Quando há ano e meio João Pedro Vale e Nuno Alexandre Ferreira chegaram a Xabregas para montarem um novo ateliê no rés-do-chão de um prédio comprado por um colecionador que lhes cedeu o espaço por dez anos, havia muita gente a entrar-lhes por ali adentro sem bater. “As pessoas lembravam-se do sítio como sapataria, estavam habituadas a vir cá e entravam. Vinham falar connosco a perguntar o que isto ia ser, diziam ‘dava jeito aqui era uma mercearia’. Depois perceberam que não ia ser nada e desistiram.” Mesmo assim há quem já tenha ouvido à porta das vizinhas, “é das marchas, não vês que é das marchas?”

O bairro não lhes era estranho quando chegaram, há vários anos que trabalhavam com a Galeria Filomena Soares, na rua de trás, ali instalada desde 2001 — um espaço que inaugurou um êxodo que só há menos de dois anos teve continuidade em Xabregas, apesar das várias galerias (como a Baginski e a Underdogs) que têm aberto um pouco mais à frente, no Poço do Bispo, em torno da Fábrica do Braço de Prata, onde também Cabrita Reis tem o seu ateliê, num movimento apesar de tudo diferente daquele a que se assiste em Xabregas.
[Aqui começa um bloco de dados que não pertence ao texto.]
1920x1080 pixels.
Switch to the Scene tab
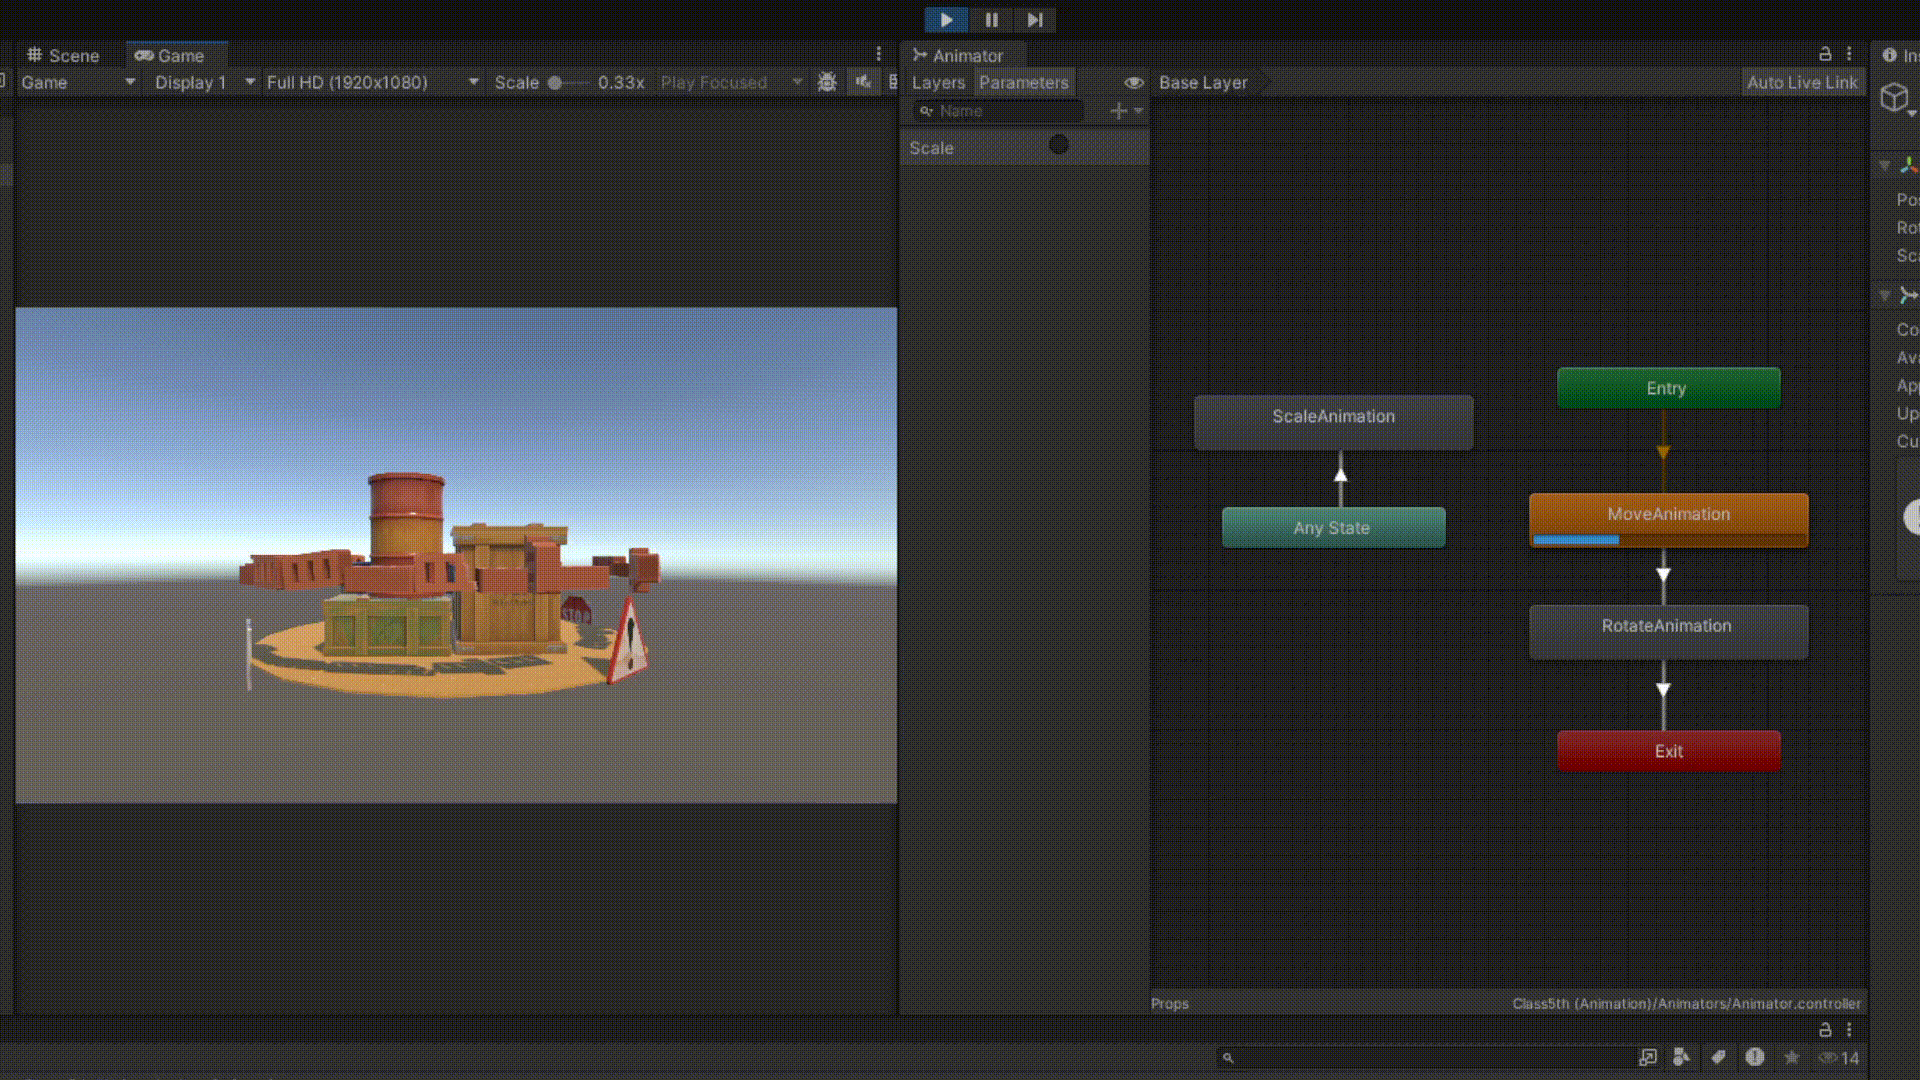pyautogui.click(x=63, y=55)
Café com Calma, Beatus, Dinastia Tang, Entra são já pontos de paragem obrigatórios para esses lados, aos quais se juntaram também o Todos, um hub criativo, e o Lisbon WorkHub, um espaço de cowork.

Mas de regresso ao Bregas, o nome que deram ao ateliê que de vez em quando abrem ao público, como aconteceu em janeiro com o Grandioso Fim de Semana Bregas, João Pedro Vale e Nuno Alexandre Ferreira contam que só depois de chegarem se aperceberam que não eram os únicos artistas a mudarem-se para Xabregas. “Conhecemos o Tomás e a Sofia do Grilo há anos e, de repente, quando viemos para aqui, coincidência das coincidências, encontrámo-los.” Tomás Colaço e Sofia Aguiar, que chegaram uns meses depois, também não sabiam que eles lá estavam. “E não sabemos se não haverá mais alguém.”
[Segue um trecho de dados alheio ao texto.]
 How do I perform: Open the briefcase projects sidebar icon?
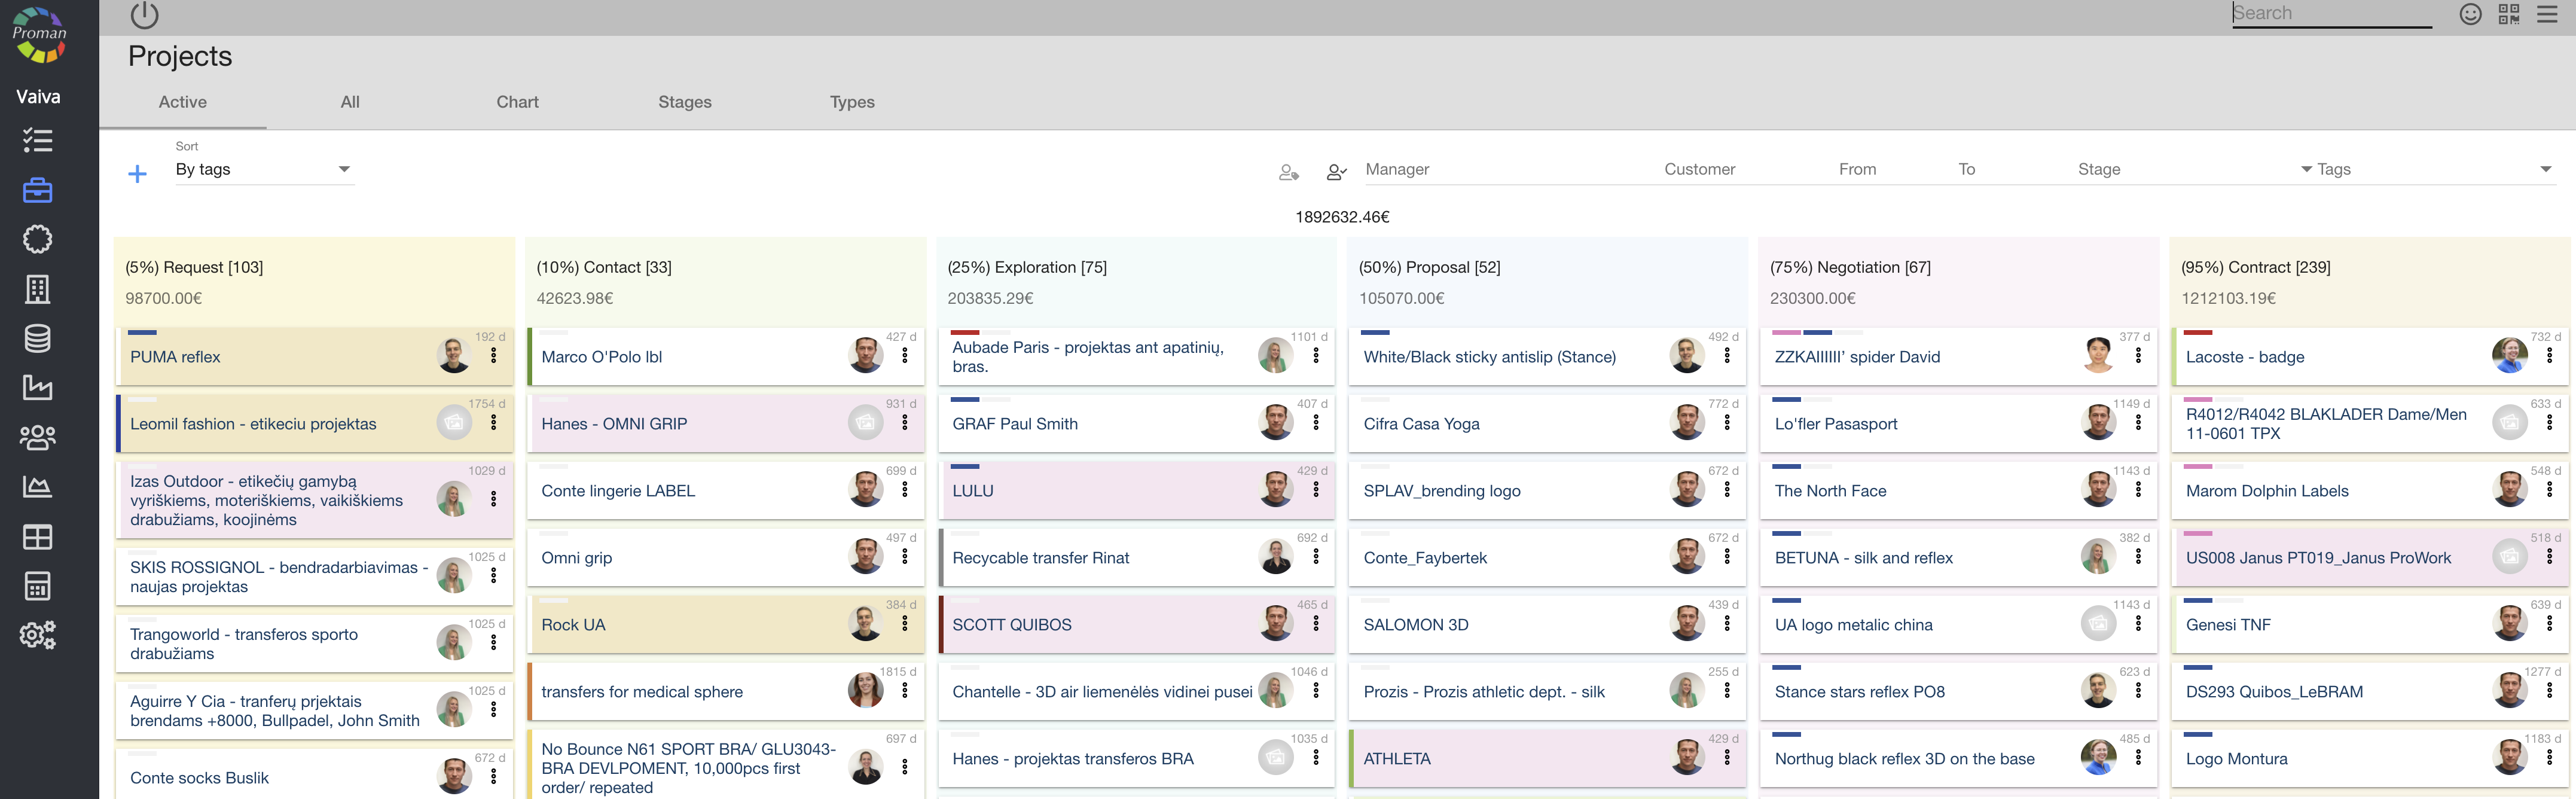pos(37,190)
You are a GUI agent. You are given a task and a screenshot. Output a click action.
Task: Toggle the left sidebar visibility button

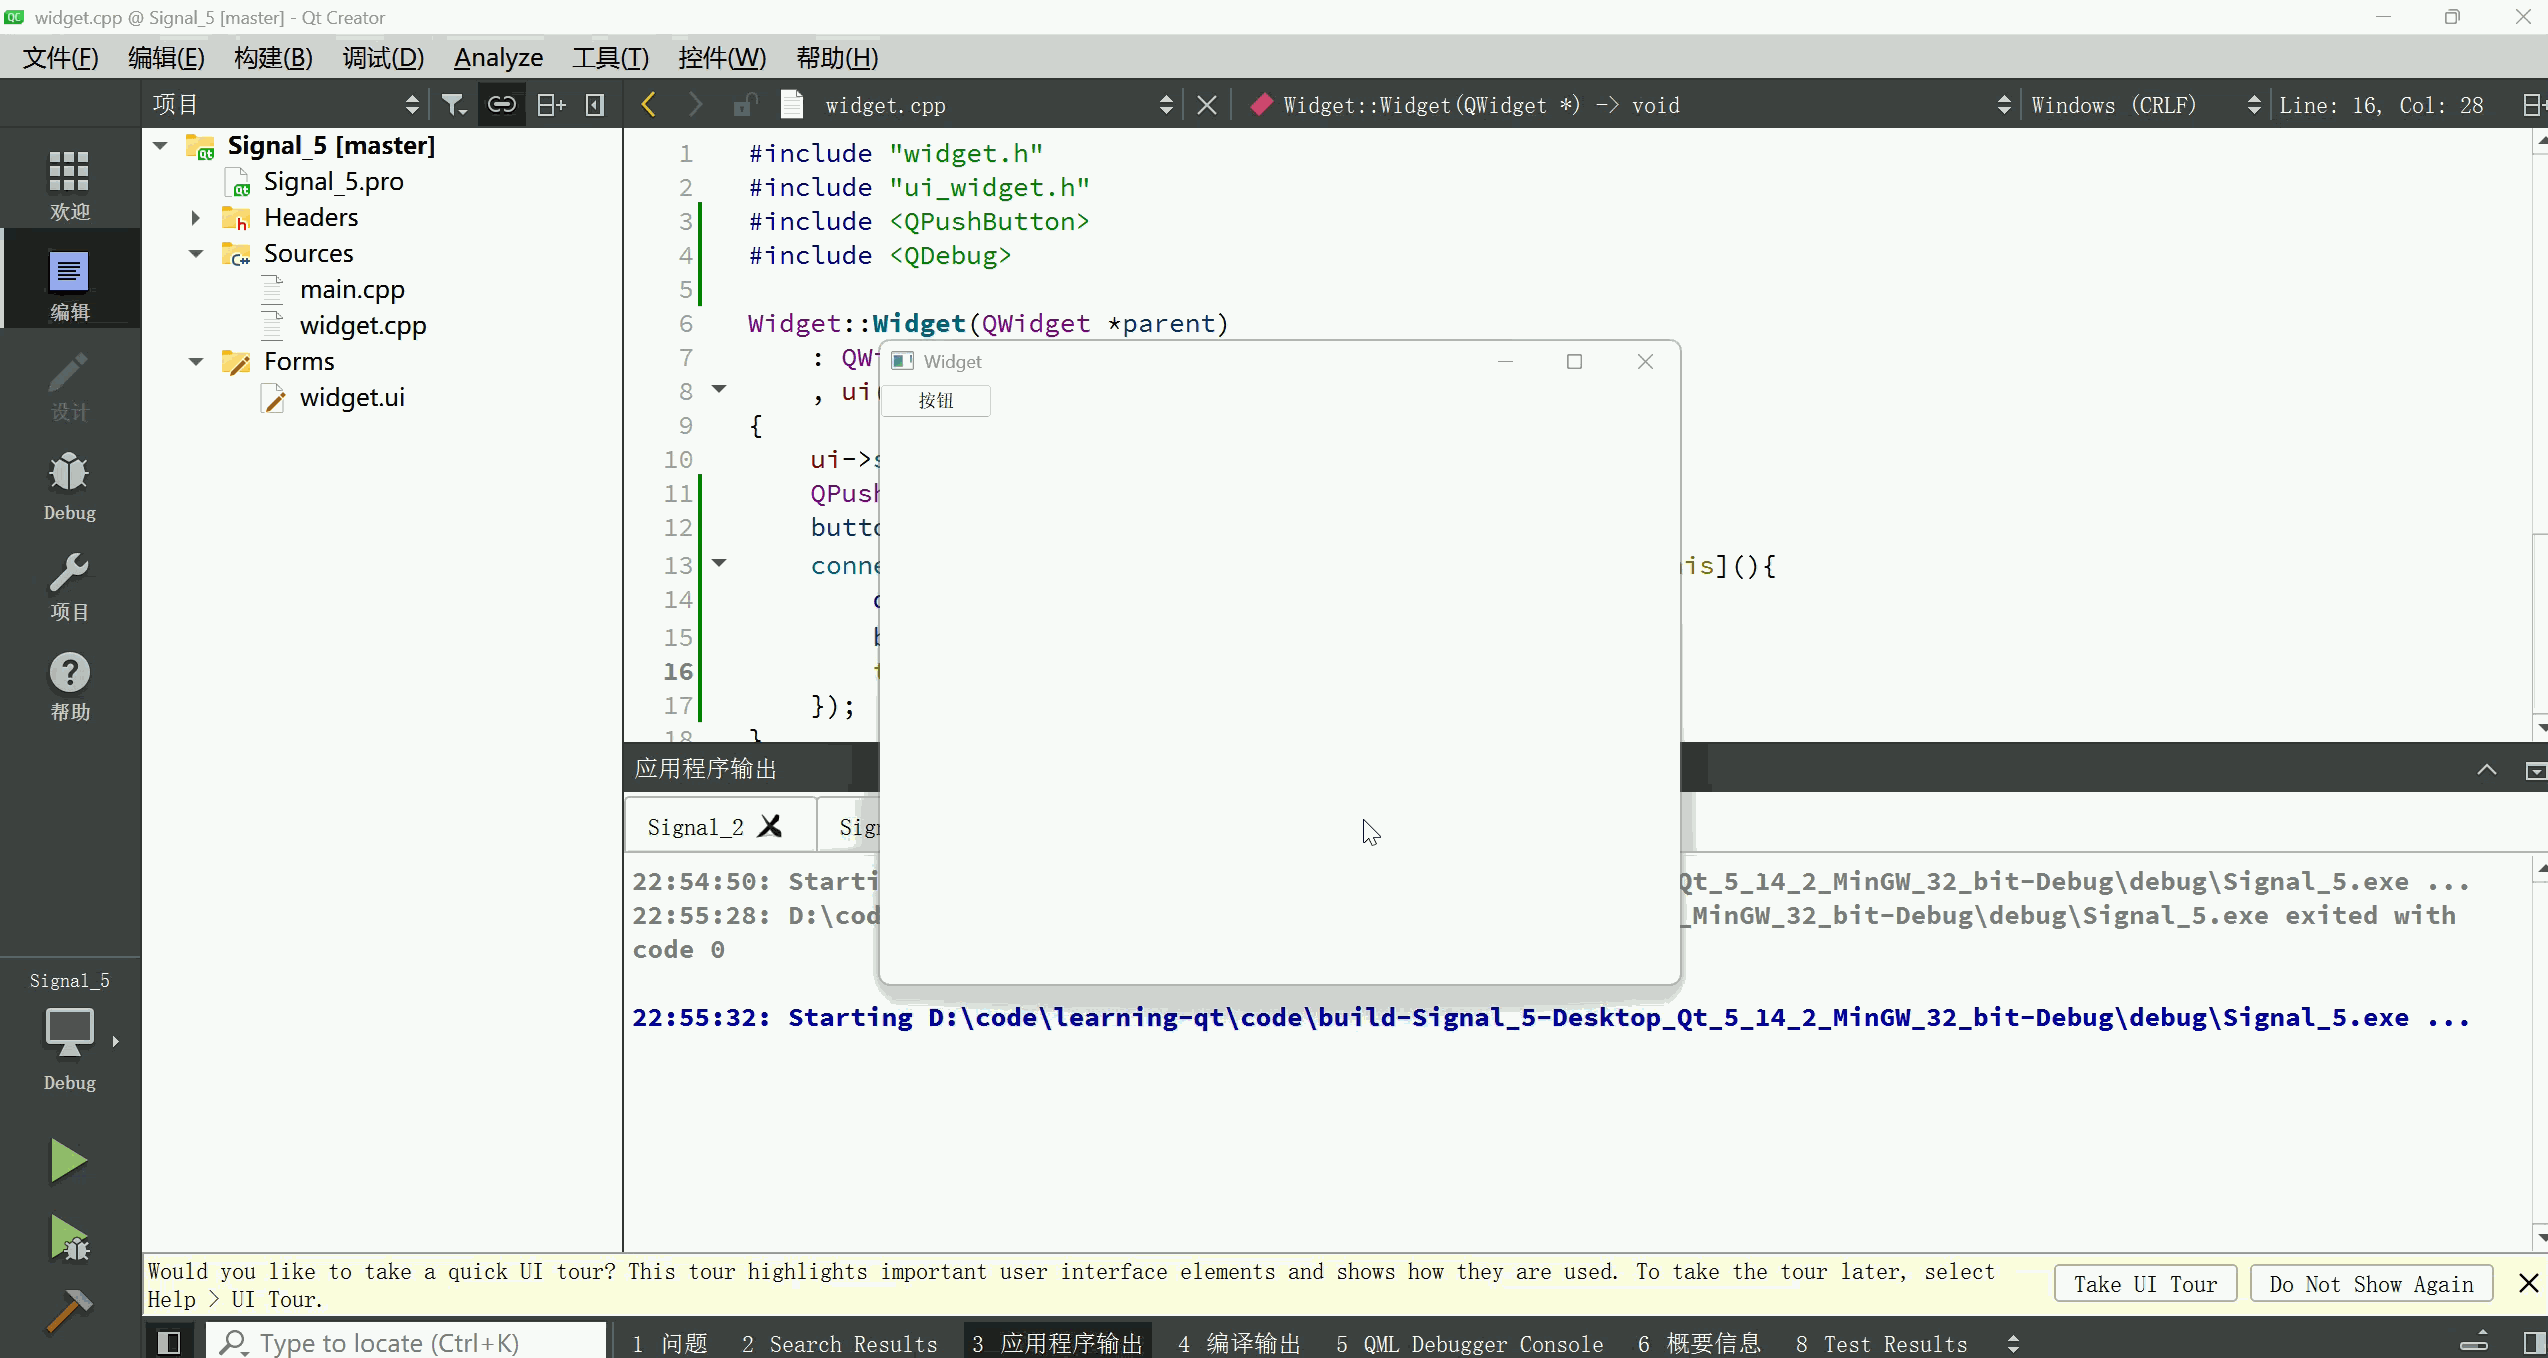coord(169,1342)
Eles não sabem por quanto tempo vão ficar, mas para já serão dez anos. “E temos noção que neste período de dez anos vamos assistir à mudança disto, para o bem e para o mal, com coisas pelas quais também nós seremos responsáveis”, diz João Pedro Vale, para Nuno Alexandre Ferreira completar: “Quando a Filomena abriu a galeria, em 2001, não havia aqui nada. De repente, já tens ali à frente um núcleo de galerias e vai abrir ainda outra, de arte contemporânea, em frente à Baginski. Acredito que aí já seja uma coisa intencional. Começa a haver aqui muita coisa, começa-se a perceber que, se calhar, é porque as rendas são baratas ou porque há espaços grandes. E, de facto, como esta zona está muito desabitada e abandonada, as pessoas começam a procurar e encontram. E cada vez tens mais artistas a virem para aqui.”

Entre o final deste ano e o início do próximo, será a Ar.Co — Centro de Arte & Comunicação Visual a mudar-se para o desativado Mercado de Xabregas, cedido à escola artística ao abrigo de um protocolo com a Câmara de Lisboa.

“Adoro a ideia de termos este sítio que podemos abrir a outras coisas, como temos feito. E sentires que estás a fazer parte de um processo qualquer, e que ao estares a chamar outras pessoas elas também vão estar a fazer parte desse processo, que eu não sei qual é… Não sei se vai haver assim uma cena de Xabregas. Ou se calhar até vai.” Vamos ver.